Senza fermarci sul passato, veniamo all’ultima calunnia, che ha avuto largo spazio sui giornali nei giorni scorsi. Una organizzazione non governativa molto controversa, “Human Rights Watch” (HRW), criticata anche dal suo fondatore Robert Bernstein per essere diventata una macchina di diffamazione contro Israele, sotto la direzione dell’attuale direttore esecutivo Kenneth Roth, ha pubblicato un rapporto di 217 pagine e 863 note finali per accusare Israele di essere “uno stato di apartheid” (naturalmente) e di “persecuzione” che commette “crimini di guerra” e “gravi abusi” contro gli arabi. Nel testo non ci sono novità fattuali, gli argomenti sono i soliti: i “coloni” abusivi, l’“eccesso di reazione” al terrorismo, l’occupazione… L’attacco di HRW si estende però alle fondamenta stessa dello Stato di Israele, cioè all’idea di una patria nazionale del popolo ebraico, anche se proprio il riconoscimento di quest’esigenza è stata alla base del Mandato Britannico e poi della costituzione dello Stato di Israele, secondo le delibere della Società delle Nazioni (1922) e dell’Assemblea Generale dell’Onu (1947). Per Human Rights Watch invece questa è apartheid e discriminazione, anche se quasi tutti gli stati nazionali riconoscono che ci sia un diritto alla cittadinanza da parte delle persone che appartengono alla nazionalità dello stato.

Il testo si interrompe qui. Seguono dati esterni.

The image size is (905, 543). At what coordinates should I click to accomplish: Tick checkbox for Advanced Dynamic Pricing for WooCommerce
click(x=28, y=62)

Nessuna meraviglia, del resto. La campagna di HRW contro Israele risale ormai a molti anni fa e anche l’estensore del documento, Omar Shakir, è un attivista del boicottaggio anti-israeliano, (BDS) che è stato espulso da Israele due anni fa proprio per questa ragione.
Che fare di fronte a questo attacco? Innanzitutto capirlo criticamente, non pensare che sia una sentenza pronunciata da un’autorità neutrale, ma un atto politico di “guerra legale” (lawfare). E cercare di spiegare a chi ci casca la verità, invitandolo magari, quando sarà possibile, ad andare in Israele e vedere con i suoi occhi quanto sia ridicola l’accusa di apartheid in un paese dove tutti i cittadini godono di uguali diritti politici, sociali, legali, quale che sia la loro nazionalità e religione.